## Your objective
Quote the data below in full, please, without altering anything.

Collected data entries
-- -- --
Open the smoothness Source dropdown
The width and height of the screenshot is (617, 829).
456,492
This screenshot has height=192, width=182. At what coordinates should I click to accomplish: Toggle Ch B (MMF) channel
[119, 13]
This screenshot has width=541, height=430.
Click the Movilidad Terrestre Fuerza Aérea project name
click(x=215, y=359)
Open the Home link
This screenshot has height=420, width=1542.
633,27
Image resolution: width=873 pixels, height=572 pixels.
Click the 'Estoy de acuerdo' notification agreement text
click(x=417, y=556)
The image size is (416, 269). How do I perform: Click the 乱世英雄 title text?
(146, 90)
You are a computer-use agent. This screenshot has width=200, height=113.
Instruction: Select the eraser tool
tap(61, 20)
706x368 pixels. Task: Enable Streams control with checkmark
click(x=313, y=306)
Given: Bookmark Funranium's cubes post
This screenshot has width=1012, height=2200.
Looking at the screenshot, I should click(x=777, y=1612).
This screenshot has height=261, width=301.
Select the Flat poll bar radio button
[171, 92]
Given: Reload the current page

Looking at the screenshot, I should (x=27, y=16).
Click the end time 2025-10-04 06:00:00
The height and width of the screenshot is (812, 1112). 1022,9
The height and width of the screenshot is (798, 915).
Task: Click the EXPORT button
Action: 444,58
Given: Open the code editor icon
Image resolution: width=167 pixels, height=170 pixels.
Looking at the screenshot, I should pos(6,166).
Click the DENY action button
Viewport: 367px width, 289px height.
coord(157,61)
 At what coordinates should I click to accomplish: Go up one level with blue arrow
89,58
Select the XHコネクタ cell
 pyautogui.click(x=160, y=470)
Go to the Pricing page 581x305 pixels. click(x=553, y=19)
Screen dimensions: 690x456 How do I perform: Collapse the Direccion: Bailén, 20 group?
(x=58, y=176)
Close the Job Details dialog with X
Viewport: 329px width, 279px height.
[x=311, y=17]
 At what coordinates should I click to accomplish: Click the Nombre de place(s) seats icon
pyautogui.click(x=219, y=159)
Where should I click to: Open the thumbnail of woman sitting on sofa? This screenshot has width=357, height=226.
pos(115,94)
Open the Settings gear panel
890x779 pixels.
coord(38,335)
-- -- --
## Result for this task
Open the smoothness Source dropdown
The width and height of the screenshot is (617, 829).
456,492
This screenshot has height=192, width=182. At what coordinates should I click to accomplish: Toggle Ch B (MMF) channel
[119, 13]
This screenshot has width=541, height=430.
Click the Movilidad Terrestre Fuerza Aérea project name
click(x=215, y=359)
Open the Home link
This screenshot has height=420, width=1542.
633,27
Image resolution: width=873 pixels, height=572 pixels.
Click the 'Estoy de acuerdo' notification agreement text
click(x=417, y=556)
The image size is (416, 269). How do I perform: Click the 乱世英雄 title text?
(146, 90)
You are a computer-use agent. This screenshot has width=200, height=113.
Instruction: Select the eraser tool
tap(61, 20)
706x368 pixels. Task: Enable Streams control with checkmark
click(x=313, y=306)
Given: Bookmark Funranium's cubes post
This screenshot has width=1012, height=2200.
Looking at the screenshot, I should click(x=777, y=1612).
This screenshot has height=261, width=301.
Select the Flat poll bar radio button
[171, 92]
Given: Reload the current page

Looking at the screenshot, I should (x=27, y=16).
Click the end time 2025-10-04 06:00:00
The height and width of the screenshot is (812, 1112). 1022,9
The height and width of the screenshot is (798, 915).
Task: Click the EXPORT button
Action: 444,58
Given: Open the code editor icon
Image resolution: width=167 pixels, height=170 pixels.
Looking at the screenshot, I should pos(6,166).
Click the DENY action button
Viewport: 367px width, 289px height.
coord(157,61)
 At what coordinates should I click to accomplish: Go up one level with blue arrow
89,58
Select the XHコネクタ cell
 pyautogui.click(x=160, y=470)
Go to the Pricing page 581x305 pixels. click(x=553, y=19)
Screen dimensions: 690x456 How do I perform: Collapse the Direccion: Bailén, 20 group?
(x=58, y=176)
Close the Job Details dialog with X
Viewport: 329px width, 279px height.
[x=311, y=17]
 At what coordinates should I click to accomplish: Click the Nombre de place(s) seats icon
pyautogui.click(x=219, y=159)
Where should I click to: Open the thumbnail of woman sitting on sofa? This screenshot has width=357, height=226.
pos(115,94)
Open the Settings gear panel
890x779 pixels.
coord(38,335)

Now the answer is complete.